Closed SteveBronder closed 8 years ago

SteveBronder commented 8 years ago

caret has a parameter in trainControl() for specifying the prediction bounds

predictionBounds
a logical or numeric vector of length 2 (regression only). If logical, the predictions can be constrained to be within the limit of the training set outcomes. For example, a value of c(TRUE, FALSE) would only constrain the lower end of predictions. If numeric, specific bounds can be used. For example, if c(10, NA), values below 10 would be predicted as 10 (with no constraint in the upper side).

This can be very nice when you are working with financial data as you know values cannot be negative. Would it be possible to implement this in mlr?

My first thought was to have it be in makeRegrTask() as we are specifying for our prediction task there are given bounds. Then the process would follow:

  1. When a new model is trained, attach prediction.bounds to the new trained model so predict() can be made aware of the bounds.
  2. From a trained model,makePrediction.TaskDescRegr() will get the prediction bounds and do 'clean up' there.

Any thoughts on this? Maybe it could be passed like a preprocessing function?

larskotthoff commented 8 years ago

Related to #1121.

This is trivial to do yourself though; all you need is an ifelse on the predictions.

zmjones commented 8 years ago

Also there are plenty of learners that won't extrapolate outside the empirical support of the target.

SteveBronder commented 8 years ago

@larskotthoff I think that's a much more complicated version of what I'm requesting.
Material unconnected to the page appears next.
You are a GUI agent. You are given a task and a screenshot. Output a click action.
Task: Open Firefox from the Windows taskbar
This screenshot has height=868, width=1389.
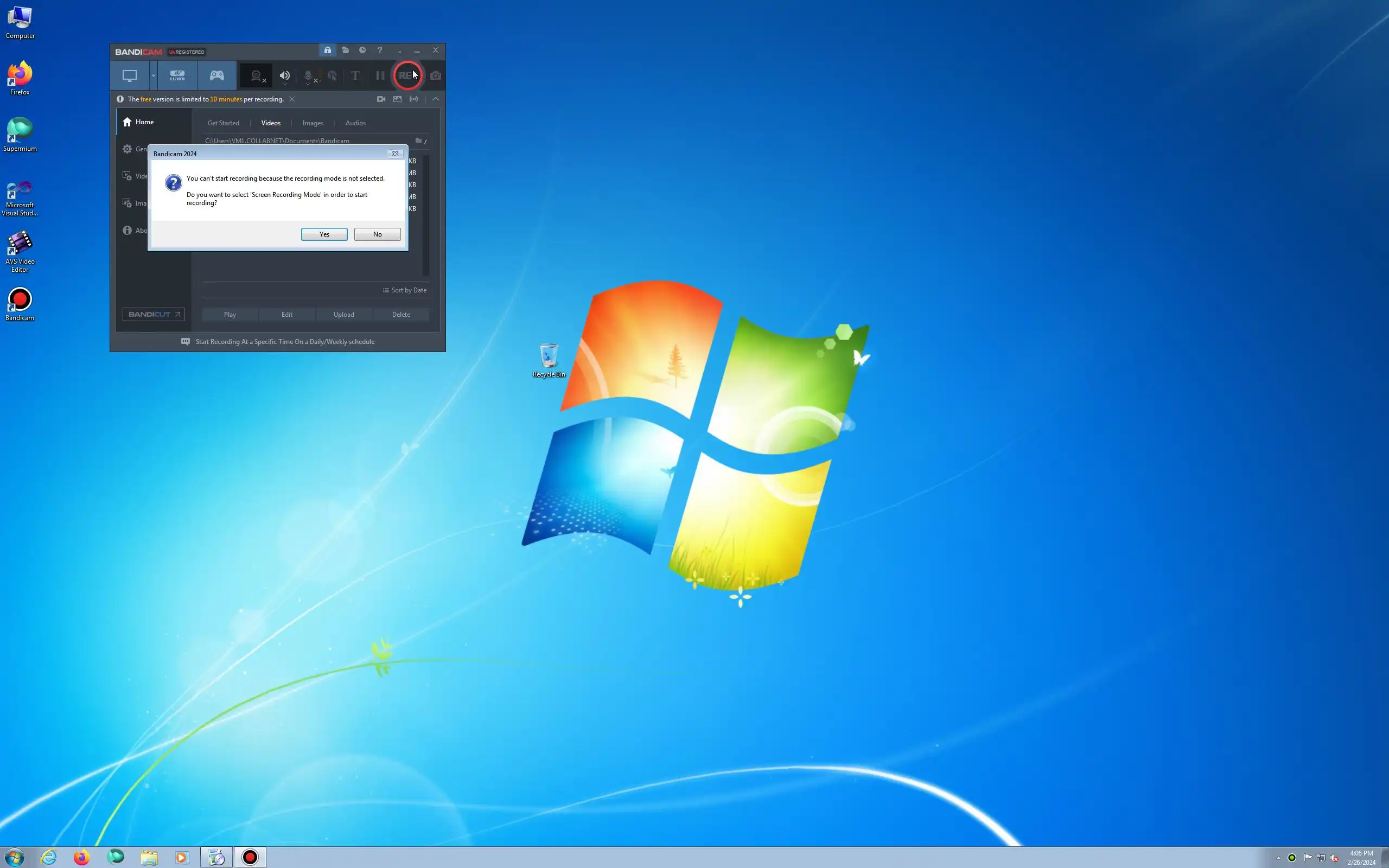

During prediction if a prediction value is -1.5, but we know the target variable's values cannot be less than 0, we would just do a check and correct for those values out of our bounds.
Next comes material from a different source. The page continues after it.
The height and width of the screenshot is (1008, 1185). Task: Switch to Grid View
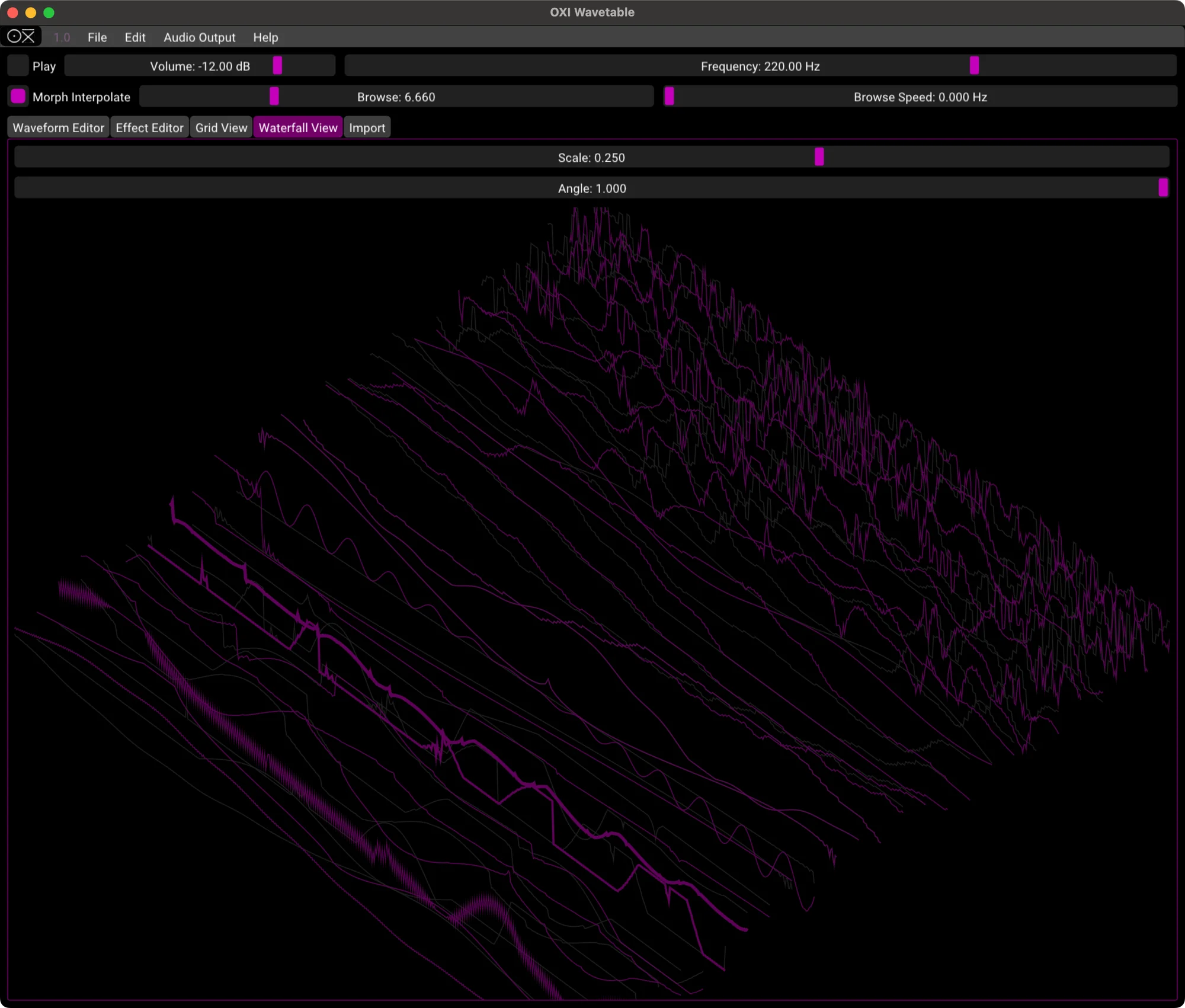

@zmjones this is true, but there are others that can! When I was using caret irl I found that setting prediction bounds explicitly gave me a much more reasonable model. Plus, if anyone ever uses this in business it's something that the user would probably have to set themselves anyway.

I think adding predict.bounds in the regression task and makePrediction() could be useful

Am I able to have multiple forks of mlr on github? If so I can add this and make a pull request.

zmjones commented 8 years ago

Sure I can see the utility. No I don't think you can have multiple forks. I would just create another branch locally, pull from the master branch here, and then push to a new branch on your forked repo and then issue a pr.

larskotthoff commented 8 years ago

You can have a fork per account, so you could just register another account.

SteveBronder commented 8 years ago

@larskotthoff @zmjones

I'm going to close this for now, once my current fork is implimented I will add this

berndbischl commented 8 years ago

just adding a little note here as the discussion seems to be over:

i do see @Stevo15025's point. and its not a simple ifelse, as you need to basically either have this as on option in the learner or a wrapper.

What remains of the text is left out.